This project is the 2013 entry into the Gerald D. Hines Student Urban Design Competition. This competition demands students form interdisciplinary teams to solve an urban design problem in a given city in a few weeks time. Student teams must show an integration of ideas from their team members representing real estate ideas, engineering, architecture, landscape architecture, urban design and urban planning.
This team, composed of team members from UNLV and the Graduate Program of Landscape Architecture at the University of Tennessee-Knoxville created this entry. Team members included Luke Murphree, Heather Holmstrom, Al Gourrier, and Yeshaya Shor.
Students had to create a new neighborhood for Downtown East in Minneapolis. The new Vikings stadium was the catalyst for development. The team's solution integrated mixed-use development into the context; using the development framework of housing, medical and biotech sectors linked to the city by multimodal transportation networks, bikes, rail, buses and cars. This transportation drives street character and building use.
Climate and energy drove building design. Building designs work with passive and active solar, and spaces respond to climate. For example, enclosed roof gardens on top of buildings provide warm green spaces in the winter season, and open roof gardens are places to relax in the breezes in the summer.
A pragmatic development plan sensitive to market context, transportation links and green buildings provide a sustainable solution integrated into the city.

WORK INSTRUCTIONS ::
1/ Reproduce everything in the competition entry description from "Climate and energy" down to "into the city.".
2/ Based on the competition entry description, state whether each statement agrees with it, answering yes or no and quoting the deciding words: (a) The team included members from the University of Tennessee-Knoxville. (b) Student teams get several months to solve the urban design problem. (c) Open roof gardens provide warm green spaces in the winter.

DATA RECORDS ::
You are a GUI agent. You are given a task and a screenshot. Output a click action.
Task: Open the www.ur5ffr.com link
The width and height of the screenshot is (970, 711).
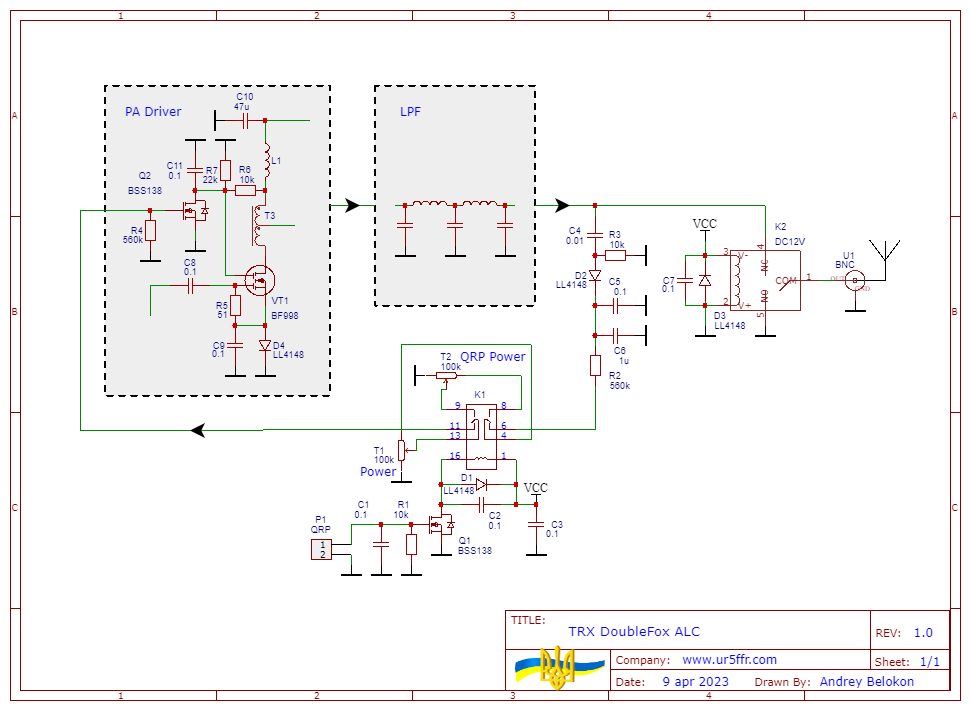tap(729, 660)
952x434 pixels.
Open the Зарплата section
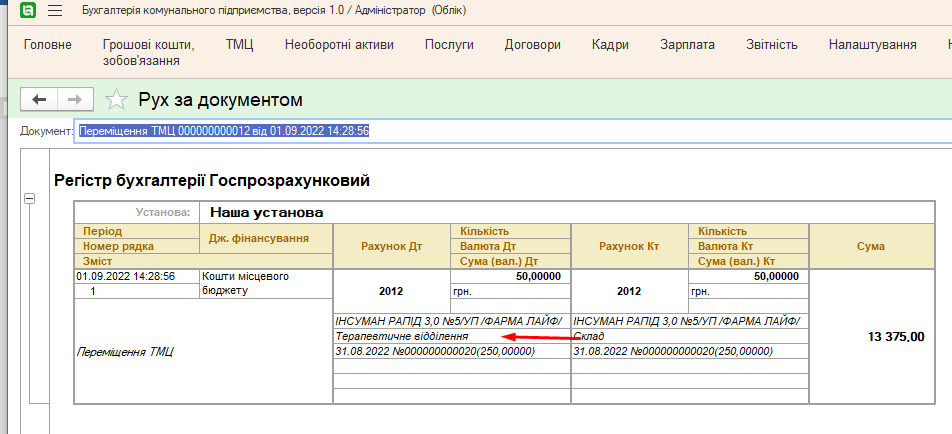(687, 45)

--

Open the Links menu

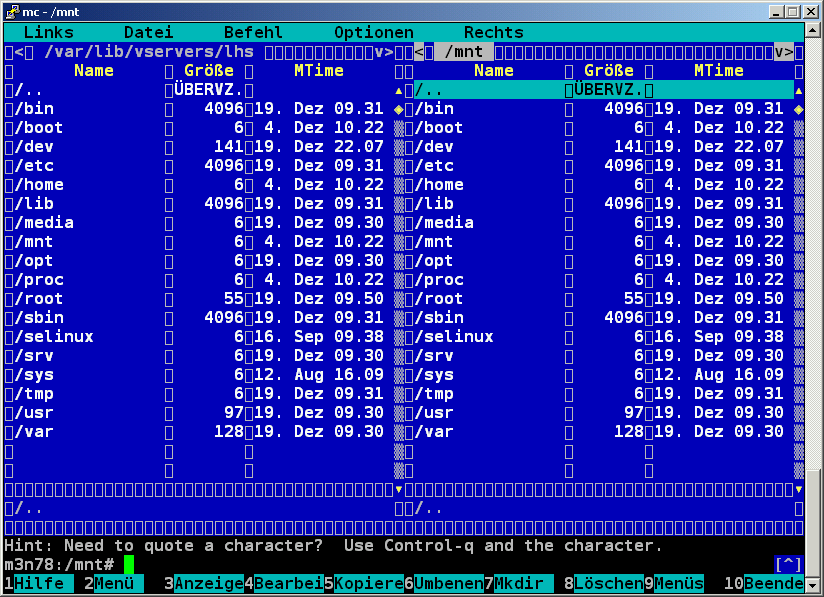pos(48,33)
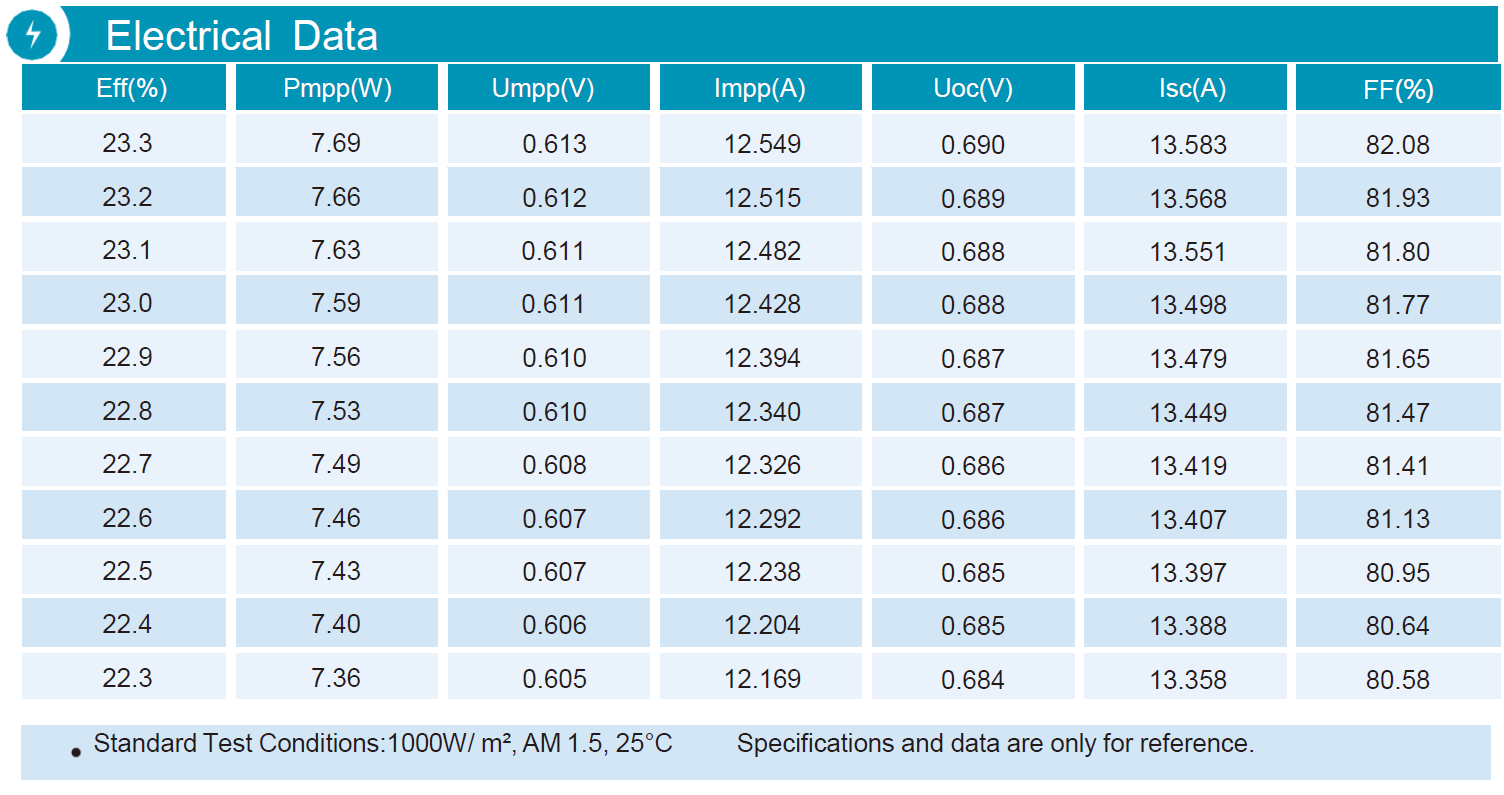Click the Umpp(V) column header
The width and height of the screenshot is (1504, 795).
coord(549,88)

---

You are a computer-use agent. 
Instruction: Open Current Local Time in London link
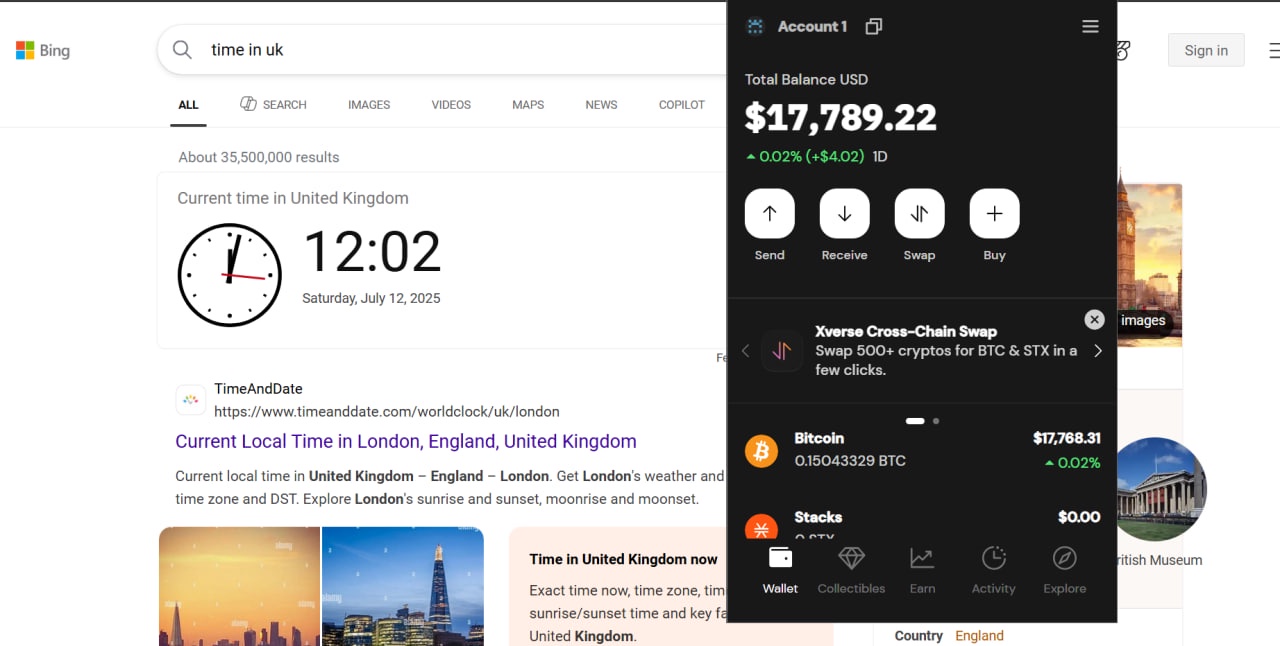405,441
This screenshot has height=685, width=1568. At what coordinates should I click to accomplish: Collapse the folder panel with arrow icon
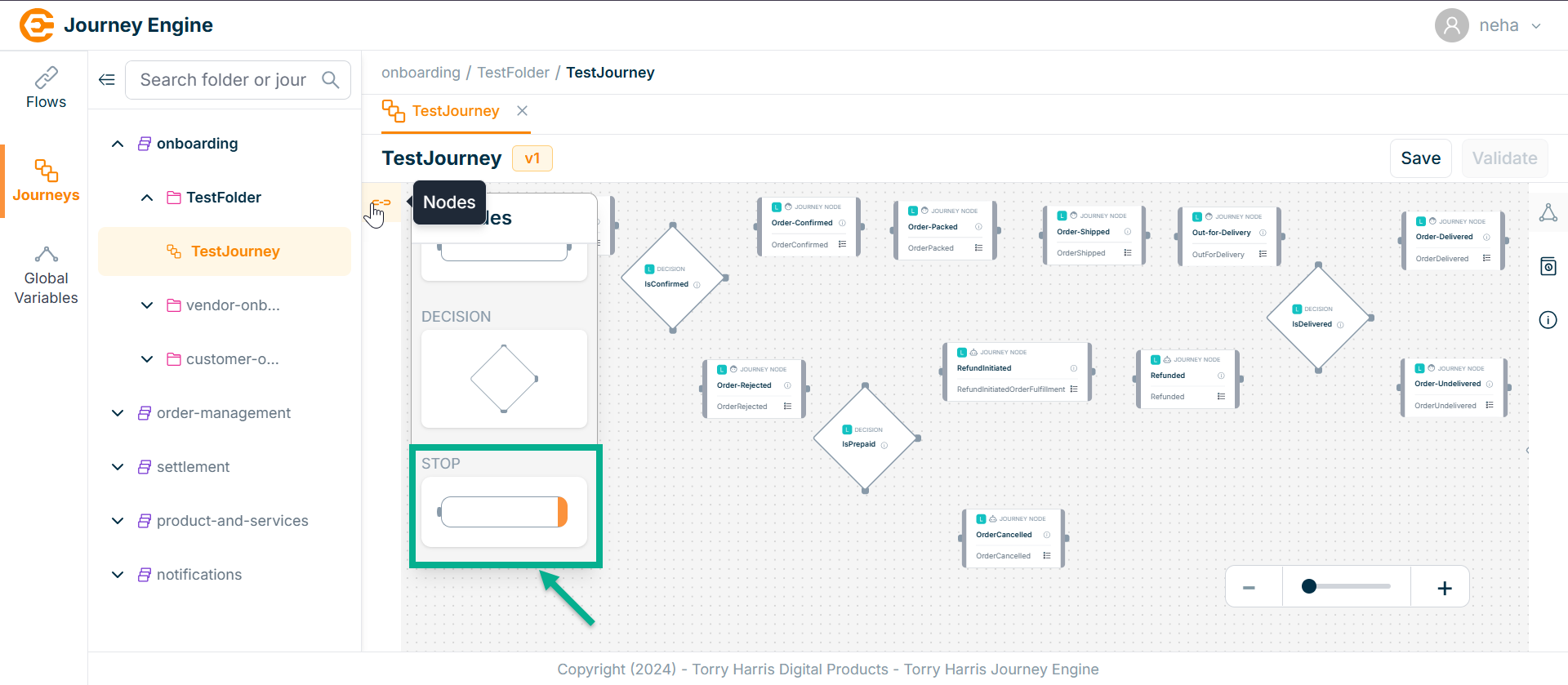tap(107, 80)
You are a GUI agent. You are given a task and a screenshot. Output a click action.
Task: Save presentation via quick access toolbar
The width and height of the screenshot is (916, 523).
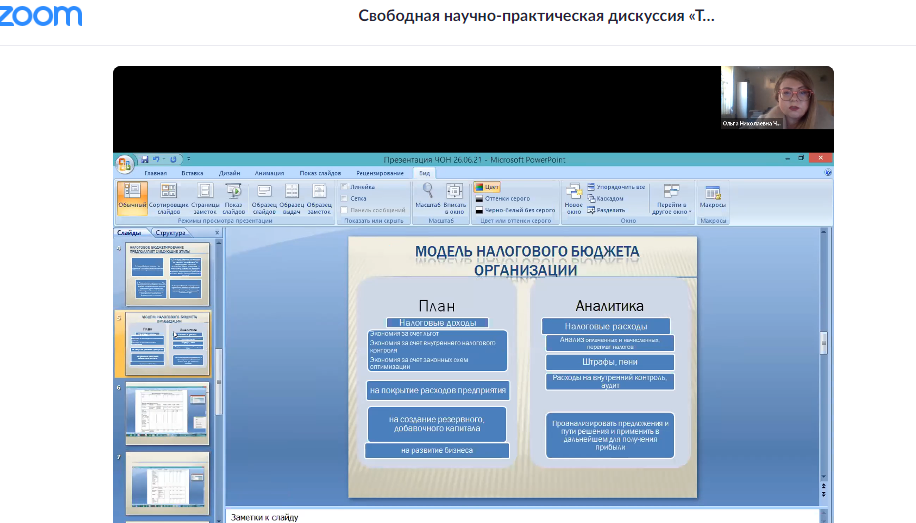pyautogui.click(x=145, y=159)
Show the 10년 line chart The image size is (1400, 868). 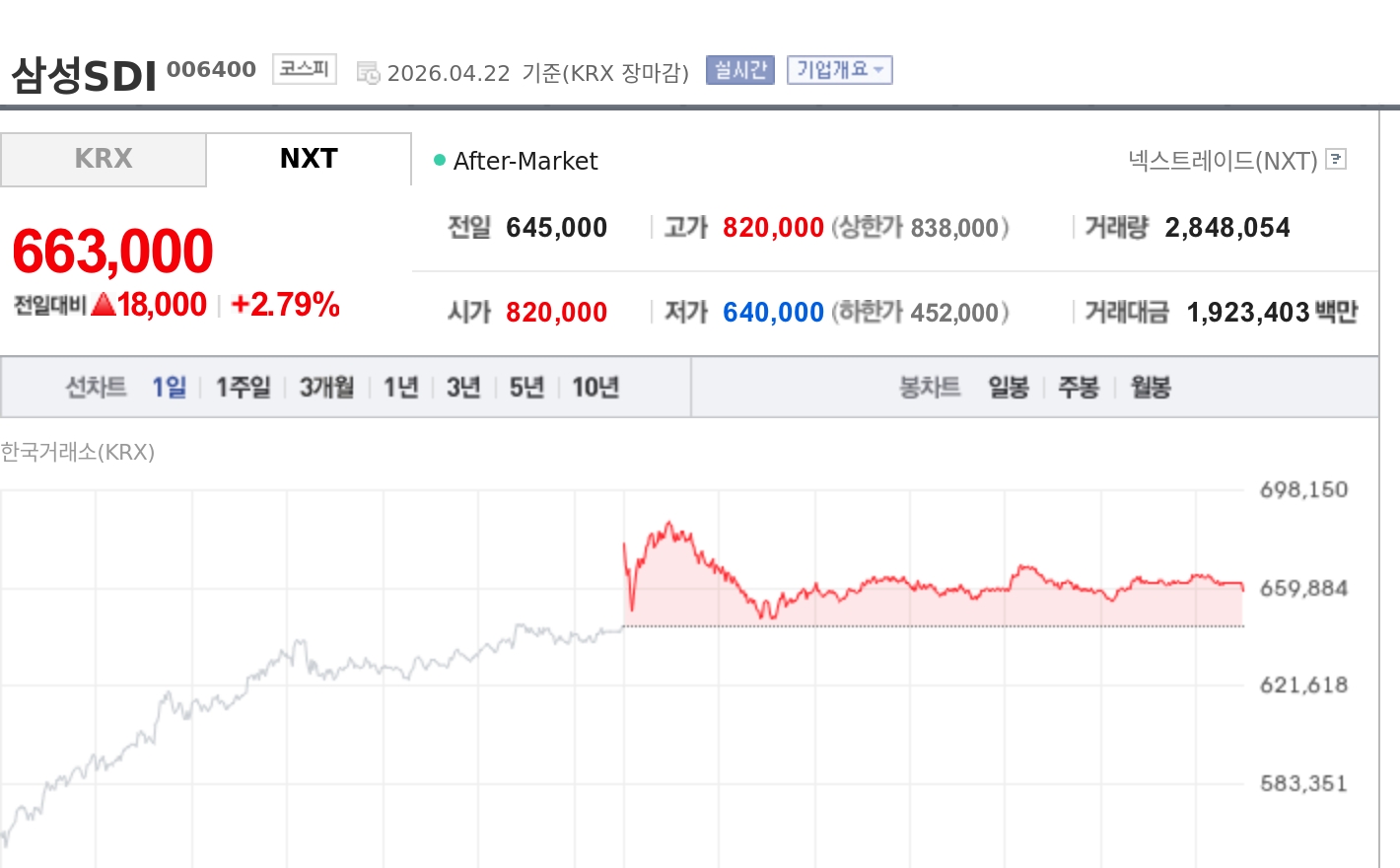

RESPONSES IN ORDER ::
1/
Climate and energy drove building design. Building designs work with passive and active solar, and spaces respond to climate. For example, enclosed roof gardens on top of buildings provide warm green spaces in the winter season, and open roof gardens are places to relax in the breezes in the summer.
A pragmatic development plan sensitive to market context, transportation links and green buildings provide a sustainable solution integrated into the city.

2/
(a) Yes: "the Graduate Program of Landscape Architecture at the University of Tennessee-Knoxville"
(b) No: "in a few weeks time"
(c) No: "enclosed roof gardens on top of buildings provide warm green spaces in the winter season"